-- Supplied data follows --
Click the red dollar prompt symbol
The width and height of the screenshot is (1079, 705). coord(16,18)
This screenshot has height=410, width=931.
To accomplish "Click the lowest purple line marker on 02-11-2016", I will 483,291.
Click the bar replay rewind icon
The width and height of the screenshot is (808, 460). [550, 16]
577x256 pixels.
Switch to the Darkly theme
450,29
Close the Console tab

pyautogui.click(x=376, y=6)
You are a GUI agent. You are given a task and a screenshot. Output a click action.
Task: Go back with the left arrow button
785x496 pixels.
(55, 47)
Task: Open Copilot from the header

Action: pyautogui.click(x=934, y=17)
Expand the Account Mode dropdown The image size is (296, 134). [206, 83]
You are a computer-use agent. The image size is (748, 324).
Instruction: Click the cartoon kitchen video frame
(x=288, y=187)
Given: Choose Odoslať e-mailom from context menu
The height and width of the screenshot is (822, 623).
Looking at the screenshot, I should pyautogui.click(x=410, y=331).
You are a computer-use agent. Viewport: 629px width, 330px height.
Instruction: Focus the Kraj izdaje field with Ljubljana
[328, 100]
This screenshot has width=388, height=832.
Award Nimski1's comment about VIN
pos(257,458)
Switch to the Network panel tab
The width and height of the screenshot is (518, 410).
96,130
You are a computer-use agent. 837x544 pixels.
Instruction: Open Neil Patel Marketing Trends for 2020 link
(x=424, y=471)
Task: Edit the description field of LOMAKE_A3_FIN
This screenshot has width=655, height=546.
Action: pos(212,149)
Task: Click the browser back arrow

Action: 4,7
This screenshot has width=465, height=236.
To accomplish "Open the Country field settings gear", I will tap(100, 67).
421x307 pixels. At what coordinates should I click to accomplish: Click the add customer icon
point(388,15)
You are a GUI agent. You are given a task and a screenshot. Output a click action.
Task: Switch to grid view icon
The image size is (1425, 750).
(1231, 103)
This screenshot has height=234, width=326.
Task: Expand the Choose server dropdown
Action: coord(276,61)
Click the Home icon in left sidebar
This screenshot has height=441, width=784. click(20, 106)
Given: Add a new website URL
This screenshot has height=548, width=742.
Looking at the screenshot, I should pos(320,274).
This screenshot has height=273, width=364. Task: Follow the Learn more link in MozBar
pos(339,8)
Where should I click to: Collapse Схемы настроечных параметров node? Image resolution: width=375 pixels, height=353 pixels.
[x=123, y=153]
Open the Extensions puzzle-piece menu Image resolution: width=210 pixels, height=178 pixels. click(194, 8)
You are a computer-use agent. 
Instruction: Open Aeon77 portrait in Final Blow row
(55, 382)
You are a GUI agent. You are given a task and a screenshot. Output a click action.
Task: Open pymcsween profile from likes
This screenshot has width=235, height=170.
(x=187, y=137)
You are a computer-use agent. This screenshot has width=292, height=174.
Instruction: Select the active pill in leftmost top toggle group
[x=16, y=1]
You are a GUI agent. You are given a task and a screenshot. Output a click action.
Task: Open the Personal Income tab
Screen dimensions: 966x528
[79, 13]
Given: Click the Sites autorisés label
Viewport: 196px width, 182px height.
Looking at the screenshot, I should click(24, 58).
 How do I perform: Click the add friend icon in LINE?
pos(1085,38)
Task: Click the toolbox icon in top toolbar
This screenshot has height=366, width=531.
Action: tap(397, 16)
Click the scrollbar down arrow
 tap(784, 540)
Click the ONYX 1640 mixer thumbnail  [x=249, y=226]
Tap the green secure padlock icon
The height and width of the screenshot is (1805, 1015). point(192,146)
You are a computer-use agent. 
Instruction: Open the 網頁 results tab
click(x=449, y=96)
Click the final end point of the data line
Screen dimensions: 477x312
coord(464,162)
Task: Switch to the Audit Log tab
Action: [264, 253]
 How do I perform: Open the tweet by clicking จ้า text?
-- Supplied data concluded --
### About this task
Print out every record, character for character.

### Response to this exercise
Click the red dollar prompt symbol
The width and height of the screenshot is (1079, 705). coord(16,18)
This screenshot has height=410, width=931.
To accomplish "Click the lowest purple line marker on 02-11-2016", I will 483,291.
Click the bar replay rewind icon
The width and height of the screenshot is (808, 460). [550, 16]
577x256 pixels.
Switch to the Darkly theme
450,29
Close the Console tab

pyautogui.click(x=376, y=6)
You are a GUI agent. You are given a task and a screenshot. Output a click action.
Task: Go back with the left arrow button
785x496 pixels.
(55, 47)
Task: Open Copilot from the header

Action: pyautogui.click(x=934, y=17)
Expand the Account Mode dropdown The image size is (296, 134). [206, 83]
You are a computer-use agent. The image size is (748, 324).
Instruction: Click the cartoon kitchen video frame
(x=288, y=187)
Given: Choose Odoslať e-mailom from context menu
The height and width of the screenshot is (822, 623).
Looking at the screenshot, I should pyautogui.click(x=410, y=331).
You are a computer-use agent. Viewport: 629px width, 330px height.
Instruction: Focus the Kraj izdaje field with Ljubljana
[328, 100]
This screenshot has width=388, height=832.
Award Nimski1's comment about VIN
pos(257,458)
Switch to the Network panel tab
The width and height of the screenshot is (518, 410).
96,130
You are a computer-use agent. 837x544 pixels.
Instruction: Open Neil Patel Marketing Trends for 2020 link
(x=424, y=471)
Task: Edit the description field of LOMAKE_A3_FIN
This screenshot has width=655, height=546.
Action: pos(212,149)
Task: Click the browser back arrow

Action: 4,7
This screenshot has width=465, height=236.
To accomplish "Open the Country field settings gear", I will tap(100, 67).
421x307 pixels. At what coordinates should I click to accomplish: Click the add customer icon
point(388,15)
You are a GUI agent. You are given a task and a screenshot. Output a click action.
Task: Switch to grid view icon
The image size is (1425, 750).
(1231, 103)
This screenshot has height=234, width=326.
Task: Expand the Choose server dropdown
Action: coord(276,61)
Click the Home icon in left sidebar
This screenshot has height=441, width=784. click(20, 106)
Given: Add a new website URL
This screenshot has height=548, width=742.
Looking at the screenshot, I should pos(320,274).
This screenshot has height=273, width=364. Task: Follow the Learn more link in MozBar
pos(339,8)
Where should I click to: Collapse Схемы настроечных параметров node? Image resolution: width=375 pixels, height=353 pixels.
[x=123, y=153]
Open the Extensions puzzle-piece menu Image resolution: width=210 pixels, height=178 pixels. click(194, 8)
You are a computer-use agent. 
Instruction: Open Aeon77 portrait in Final Blow row
(55, 382)
You are a GUI agent. You are given a task and a screenshot. Output a click action.
Task: Open pymcsween profile from likes
This screenshot has width=235, height=170.
(x=187, y=137)
You are a computer-use agent. This screenshot has width=292, height=174.
Instruction: Select the active pill in leftmost top toggle group
[x=16, y=1]
You are a GUI agent. You are given a task and a screenshot. Output a click action.
Task: Open the Personal Income tab
Screen dimensions: 966x528
[79, 13]
Given: Click the Sites autorisés label
Viewport: 196px width, 182px height.
Looking at the screenshot, I should click(24, 58).
 How do I perform: Click the add friend icon in LINE?
pos(1085,38)
Task: Click the toolbox icon in top toolbar
This screenshot has height=366, width=531.
Action: tap(397, 16)
Click the scrollbar down arrow
 tap(784, 540)
Click the ONYX 1640 mixer thumbnail  [x=249, y=226]
Tap the green secure padlock icon
The height and width of the screenshot is (1805, 1015). point(192,146)
You are a computer-use agent. 
Instruction: Open the 網頁 results tab
click(x=449, y=96)
Click the final end point of the data line
Screen dimensions: 477x312
coord(464,162)
Task: Switch to the Audit Log tab
Action: [264, 253]
 How do I perform: Open the tweet by clicking จ้า text?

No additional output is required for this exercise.